Pero tienes todavía en Sardes algunas personas que no han contaminado sus vestidos. Ellas caminarán conmigo con vestiduras blancas, y yo no borraré jamás su nombre del libro de la vida y confesaré su nombre delante de mi Padre y de los ángeles. El que tenga oídos, oiga lo que el espíritu dice a las Iglesias.

Carta a la iglesia de Filadelfia

Escribe al ángel de la iglesia de Filadelfia. He aquí lo que dice el Santo, el Veraz, el que tiene la llave de David, el que abre y nadie cerrará, el que cierra y nadie abrirá.

Conozco tus obras. He aquí que tengo abierta delante de ti una puerta que nadie puede cerrar. Porque a pesar de tu debilidad, has guardado tu palabra y no has negado mi nombre. He aquí que te entrego los miembros de la sinagoga de Satanás, que se dicen judíos sin serlo, los mentirosos; he aquí que les haré venir a postrarse a tus pies y reconocerán que te amo. Porque has guardado mi consigna de perseverancia, yo te guardaré en la hora de prueba, que va a sobrevenir sobre todo el mundo, para probar a los habitantes de la tierra. Mi venida está próxima.

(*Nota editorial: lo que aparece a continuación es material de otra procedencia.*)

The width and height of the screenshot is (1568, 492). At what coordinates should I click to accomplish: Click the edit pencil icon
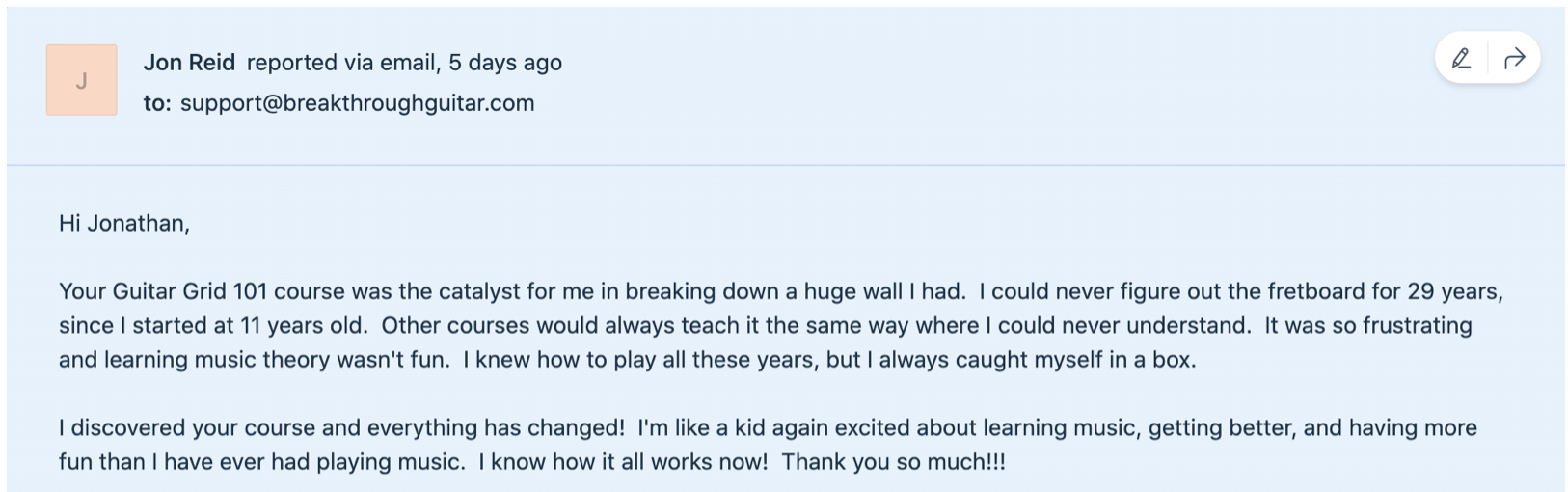(x=1461, y=59)
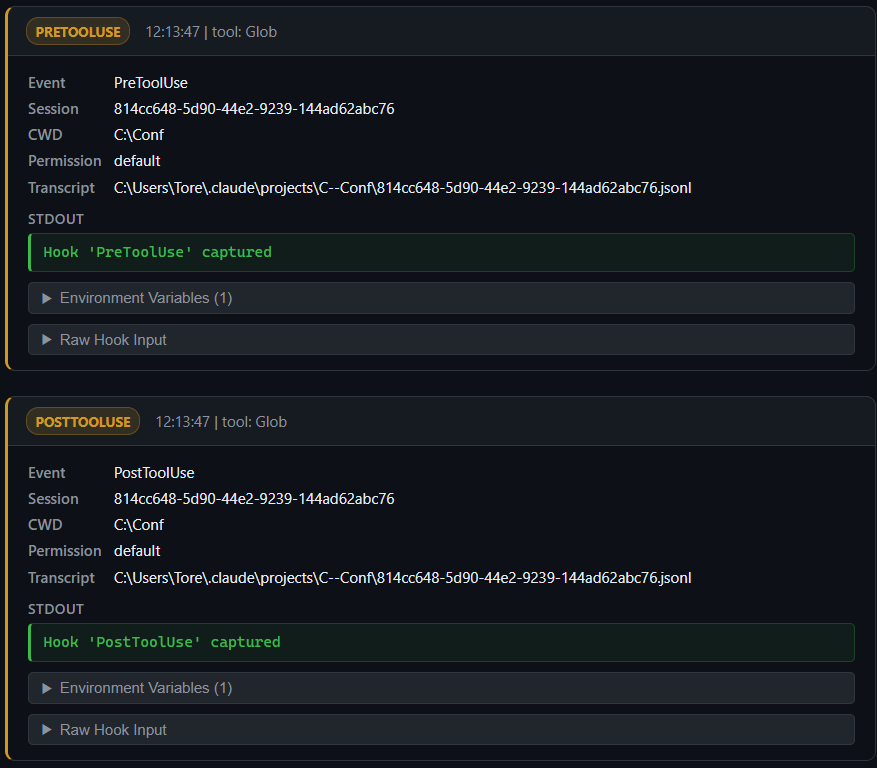Click the PostToolUse Raw Hook Input arrow icon
Viewport: 877px width, 768px height.
(x=45, y=730)
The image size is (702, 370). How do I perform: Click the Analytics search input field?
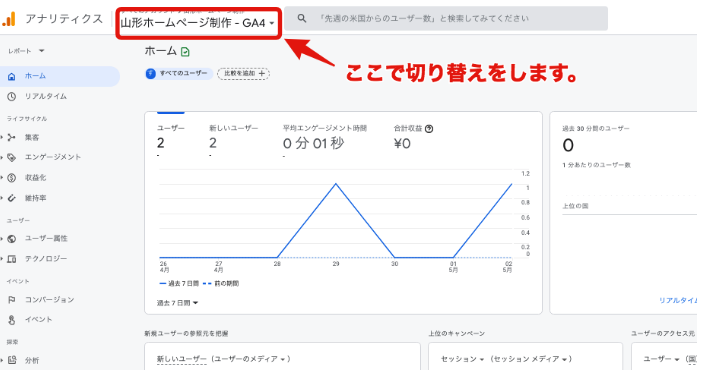click(446, 18)
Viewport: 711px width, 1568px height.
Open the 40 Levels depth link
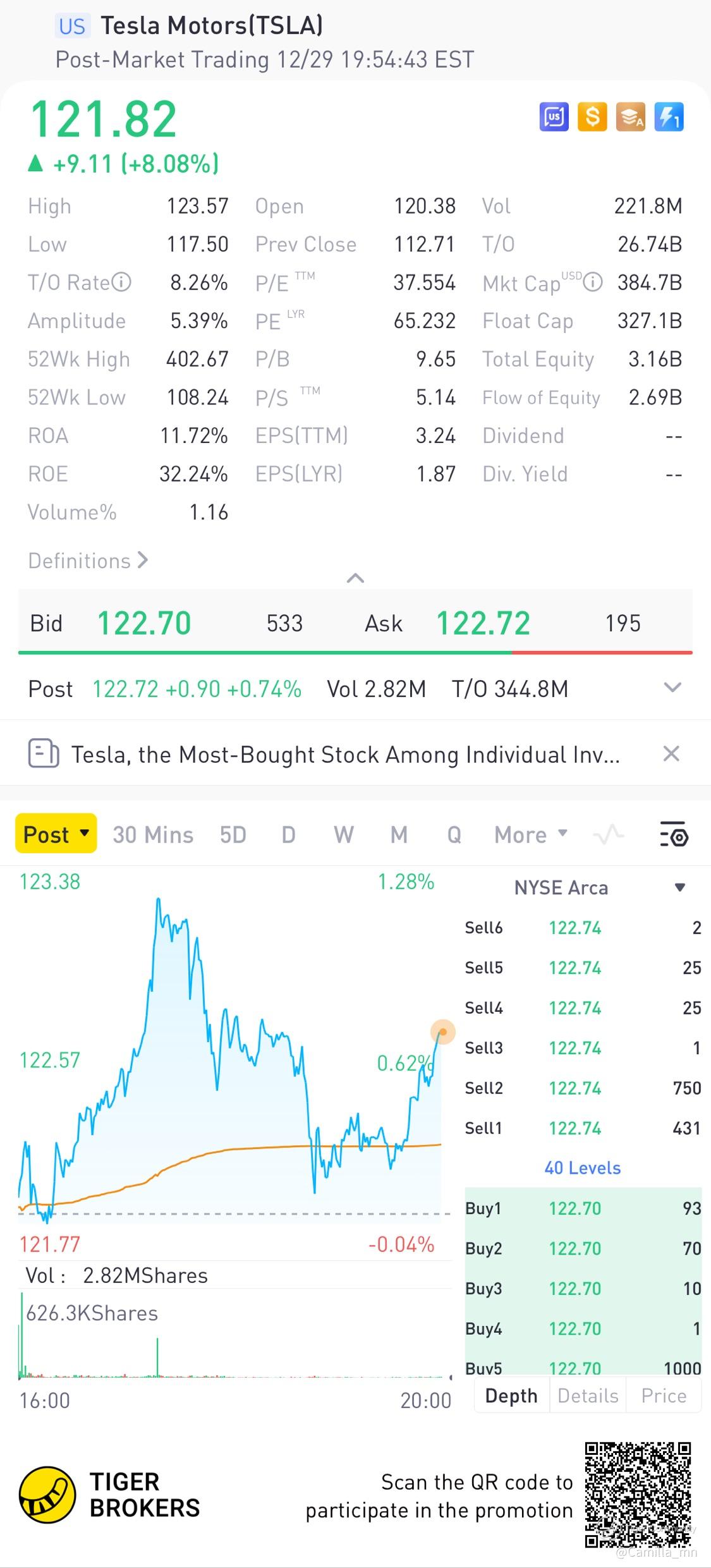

Guarda bien lo que tienes para que nadie te quite tu corona. Al vencedor lo haré columna del templo de Dios, y no saldrá más.

Escribiré sobre él el nombre de mi Dios. El nombre de la ciudad de mi dios- La Nueva Jerusalem, que baja del cielo de mi Dios-y mi nombre nuevo. El que tenga oídos oiga lo que el Espíritu dice a las iglesias.

Carta a la iglesia de Laodicea

Escribe al ángel de la iglesia de Laodicea: He aquí lo que dice el Amén, el Testimonio fiel y veraz, el Principio de la creación de Dios. Conozco tus obras: No eres ni frio ni caliente. Ojala fueses frió o caliente. Pero porque eres tibio, y no eres ni frió ni caliente, te voy a vomitar de mi boca. Estás diciendo: Yo soy rico, yo me he enriquecido, a mi no me falta nada; y no sabes que eres desdichado, miserable, pobre, ciego y desnudo.

Te aconsejo que me compres el oro purificado en el fuego para enriquecerte, y vestiduras blancas para vestirte y no aparezca la vergüenza de tu desnudez, y un colirio para que unjas tus ojos y veas. Yo, al que amo, reprendo y castigo; ten, pues, celo y arrepiéntete. He aquí que estoy a la puerta y llamo.

Si alguno oye mi voz y me abre, entraré en su casa; cenaré con él y él conmigo. Al vencedor le daré el sentarse conmigo en mi trono, igual que yo, que he vencido, me he sentado con mi padre en su trono.

El que tenga oídos, oiga lo que el Espíritu dice a las iglesias.